Wednesday, January 15, 2014

Trade Show

The presenter's view at a trade show

A trade show is a geek spectacle, a "circle-the-calendar" annual event for those "experts" of an often arcane field who find riveting the incremental advancements of a given industry. Never mind that one person's sense of riveting is another person's sense of revolting - what matters is the enthusiasm that accompanies the person's occupational pursuit.

And, of course, the paycheck and obligation.

This week I had a front-row seat  to the spectacle; I was a demo sidekick to a professional presenter. I played straight man to the antics of my polished sidekick, the sort of character who would comfortably fill out the cast of a weekly network sitcom. The conventioneers shuffled past, catching themselves at our twice-hourly episodes and stopping to listen in to the talk track of our booth. I conjectured on their motivations. Some were weary and sat for respite. Some were eager and looking for a job. Some were competitive and looking for an angle. Some were confused and looking for a clue. Still more were curious and looking for insights. All were loitering past with the kind of wandering glances that marked them easy prey for my polished sidekick. Once the hook lines were thrown and the self-deprecating comments laid, the show was in full swing and held the local attention for 5-8 minutes.

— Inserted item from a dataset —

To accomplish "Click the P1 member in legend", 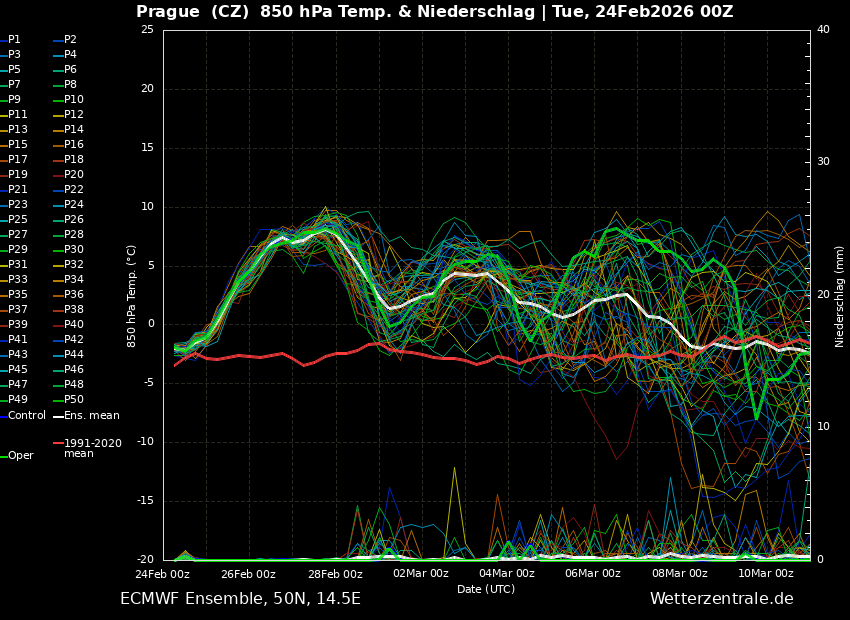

Conventioneer faces were illuminating as they stared up at us during the demo. Their expressions devolved into various states of  reflection, which made the read difficult. Boredom? Imminent creative explosion? Forgefulness? Breakthrough thinking? Constipation? In most cases, we would never know because many conventioneers returned to loitering with the wandering glances they carried onto the comfy theater benches. A few lingered at the stage and bombarded us with detailed questions, enough to consume the balance of time until the next show. A rare couple stayed for a command performance. Then, 15 shows later, the day was done.

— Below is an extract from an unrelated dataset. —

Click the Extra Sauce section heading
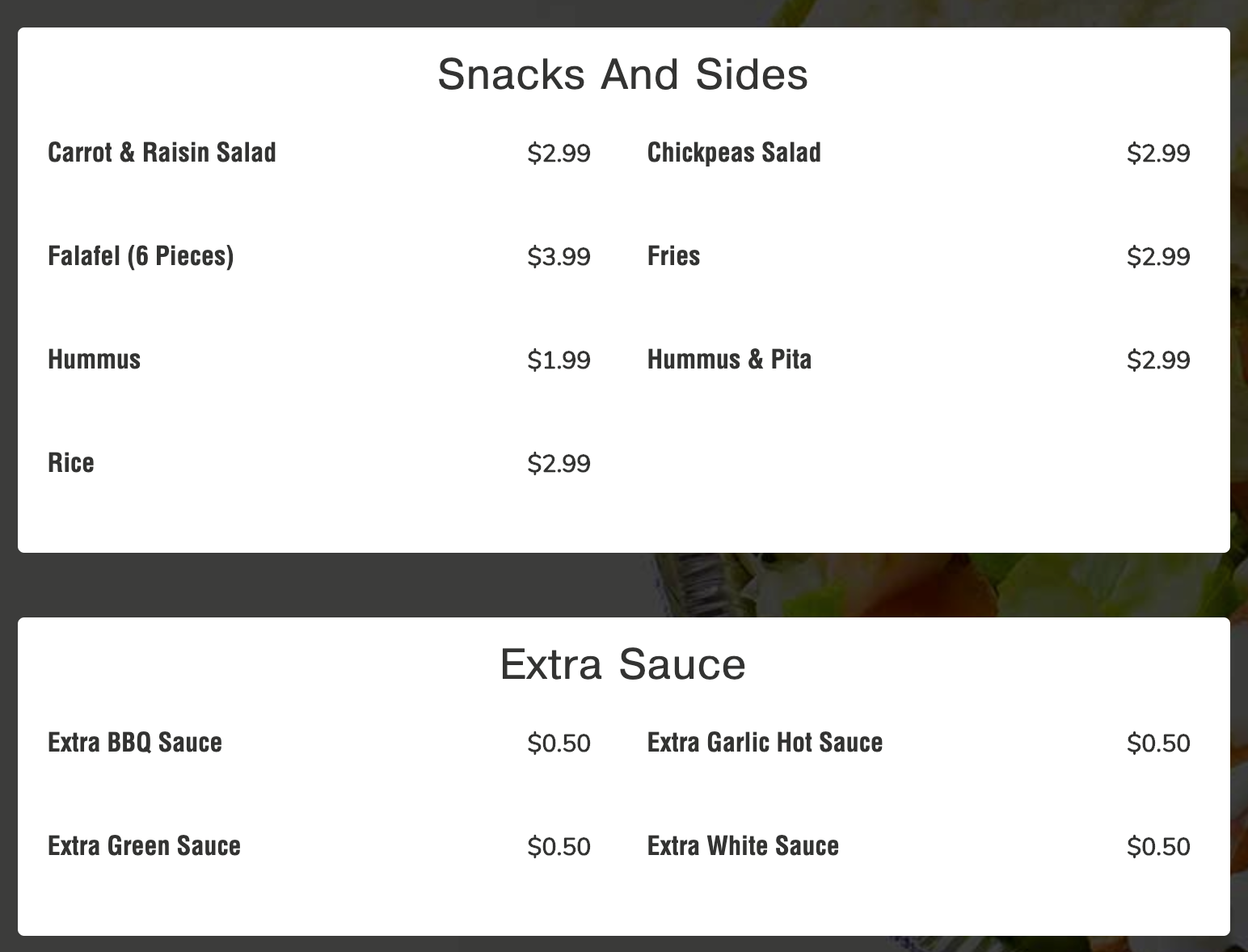Image resolution: width=1248 pixels, height=952 pixels. (622, 664)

A trade show means long days. 500-600 people and 30 shows later, we held our last performance in front a couple of booth stragglers and the cleaning crews poised for show close. We hardly finished the last act before the booth displays started coming down. By then, the geek spectacle had dissipated, those wandering glances drifting off somewhere out of the convention center and into the city, to collect the next paycheck and to count down the days until next year's riveting spectacle.